Our little economy.

Lets talk about the Malaysian economy. I have been talking so much on politics, I forget that there are other important things like economy of a country. Malaysia suffered from 1998 currency crisis and compared to Indonesia and Thailand, Malaysia came out of the crisis unscathed. Is that really true? I would say that statement is partly true and partly untrue. It is true by saying that the Malaysian economy went through the crisis unscathed but it is not true by saying that we have come out of recession. The Malaysian economy has not yet totally recovers from the last recession and yet we are on a verge of another recession. All thanks to the government’s economic policy and the Americans.

We’ll talk about the Americans later because they only play a small role in this problem. Furthermore, we cannot blame others for our problems, can we? So, lets stick to the Malaysian government – the root cause of the current economic slowdown. The current government’s theme is to reduce budget deficit, which currently running at almost 5% of budget. According to World Bank, 5% budget deficit is not good and governments have to do something about it. The Malaysian government is trying to do exactly that by stopping government projects to reduce its spending in the economy. On the surface, this prudent spending by the government certainly looks good. I have absolutely no problem with this kind of spending attitude.

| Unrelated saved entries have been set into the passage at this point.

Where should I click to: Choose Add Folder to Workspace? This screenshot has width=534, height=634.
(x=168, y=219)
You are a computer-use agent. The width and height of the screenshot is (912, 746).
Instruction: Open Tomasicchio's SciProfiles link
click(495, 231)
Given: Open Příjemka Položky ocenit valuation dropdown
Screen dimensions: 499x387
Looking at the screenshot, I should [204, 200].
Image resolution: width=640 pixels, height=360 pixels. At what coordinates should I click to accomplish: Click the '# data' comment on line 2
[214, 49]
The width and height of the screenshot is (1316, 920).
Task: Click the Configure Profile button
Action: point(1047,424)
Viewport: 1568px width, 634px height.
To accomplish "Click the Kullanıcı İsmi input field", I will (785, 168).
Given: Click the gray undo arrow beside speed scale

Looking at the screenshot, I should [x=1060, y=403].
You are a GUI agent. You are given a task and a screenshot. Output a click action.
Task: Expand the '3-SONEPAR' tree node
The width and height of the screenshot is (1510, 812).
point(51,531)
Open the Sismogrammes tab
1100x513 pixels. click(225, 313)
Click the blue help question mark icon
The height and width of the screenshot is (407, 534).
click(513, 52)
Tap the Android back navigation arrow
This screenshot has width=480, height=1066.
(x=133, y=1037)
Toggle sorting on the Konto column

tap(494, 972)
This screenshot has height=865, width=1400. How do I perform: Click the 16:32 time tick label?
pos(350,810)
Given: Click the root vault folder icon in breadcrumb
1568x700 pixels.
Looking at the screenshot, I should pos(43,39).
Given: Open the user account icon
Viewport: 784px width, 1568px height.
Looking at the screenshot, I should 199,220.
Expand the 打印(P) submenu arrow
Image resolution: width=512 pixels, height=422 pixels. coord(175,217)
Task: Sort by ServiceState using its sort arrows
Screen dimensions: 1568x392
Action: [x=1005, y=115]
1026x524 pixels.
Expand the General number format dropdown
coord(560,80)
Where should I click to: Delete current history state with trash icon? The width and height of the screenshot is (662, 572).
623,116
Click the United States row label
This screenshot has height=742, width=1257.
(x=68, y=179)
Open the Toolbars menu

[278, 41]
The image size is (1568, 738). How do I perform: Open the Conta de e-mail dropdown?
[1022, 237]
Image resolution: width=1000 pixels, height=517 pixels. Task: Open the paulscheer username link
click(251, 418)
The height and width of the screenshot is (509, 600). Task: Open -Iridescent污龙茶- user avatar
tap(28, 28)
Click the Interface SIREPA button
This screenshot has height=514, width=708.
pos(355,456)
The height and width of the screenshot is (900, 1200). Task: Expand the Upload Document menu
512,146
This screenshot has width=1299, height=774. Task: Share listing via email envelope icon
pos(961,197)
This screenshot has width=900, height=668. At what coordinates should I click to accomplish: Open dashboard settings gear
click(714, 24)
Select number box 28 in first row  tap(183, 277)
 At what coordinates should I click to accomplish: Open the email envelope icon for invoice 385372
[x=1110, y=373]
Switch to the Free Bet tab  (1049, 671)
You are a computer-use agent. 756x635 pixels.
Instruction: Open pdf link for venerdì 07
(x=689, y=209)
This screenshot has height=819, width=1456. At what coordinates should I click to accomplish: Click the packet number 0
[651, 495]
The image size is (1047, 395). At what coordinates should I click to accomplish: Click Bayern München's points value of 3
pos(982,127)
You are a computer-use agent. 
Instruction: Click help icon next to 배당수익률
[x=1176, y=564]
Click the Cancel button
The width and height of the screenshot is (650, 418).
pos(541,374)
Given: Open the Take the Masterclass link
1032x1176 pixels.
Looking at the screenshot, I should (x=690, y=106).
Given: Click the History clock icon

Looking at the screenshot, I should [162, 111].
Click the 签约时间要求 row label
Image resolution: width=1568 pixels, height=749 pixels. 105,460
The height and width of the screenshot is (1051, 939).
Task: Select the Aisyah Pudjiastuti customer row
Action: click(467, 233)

However, we all know that government spending is one of the components in economic aggregate demand and a reduction in government spending means lower aggregate demand. This means, the Malaysian economy is contracting. This is where I start to have problem with the government’s new spending habit. When the government first announced that they will try to reduce budget deficit, I was under the impression that they will try to boost aggregate demand by other means such as consumer spending and private investment but I guess, this was not the case. Along with the new policy of reducing spending, the government also announced to implement Government and Service Tax (GST) and increase the rate of interest. These two measures will in effect limit consumer spending and private investment. Hence, the question is, what is the government trying to do exactly?

Tax (GST) on goods and services will push the prices higher and will discourage consumer from spending (at least from a theoretical point of view). Increase in interest rate will not only reduce private investment but also consumer spending (spending on property and cars). And the recent hike in petrol prices and electricity tariff will further reduce consumer spending since they will have lower disposable income as a results of having to spend more on these necessities (petrol and electric).

Lower private investment will also reduce aggregate supply in the economy and this too is not a good thing because lower aggregate demand will also means a contracting economy. It doesn’t take a genius to see that with a reduction in both the aggregate demand and supply, the Malaysian economy is heading to another kind of recession. And I thought the ripple effects of the sluggish American economy is bad enough for Malaysia.

There, a short story on the current state of economy that should leave us with a lot of things to think about. Honestly, I still don’t see where the government is going with its current policy. I might be wrong in this analysis since I am after all just a first year university student, so anyone is free to make any comments and tell me where have I gone wrong.

“Economy is the method by which we prepare today to afford the improvements of tomorrow.” – Calvin Coolidge.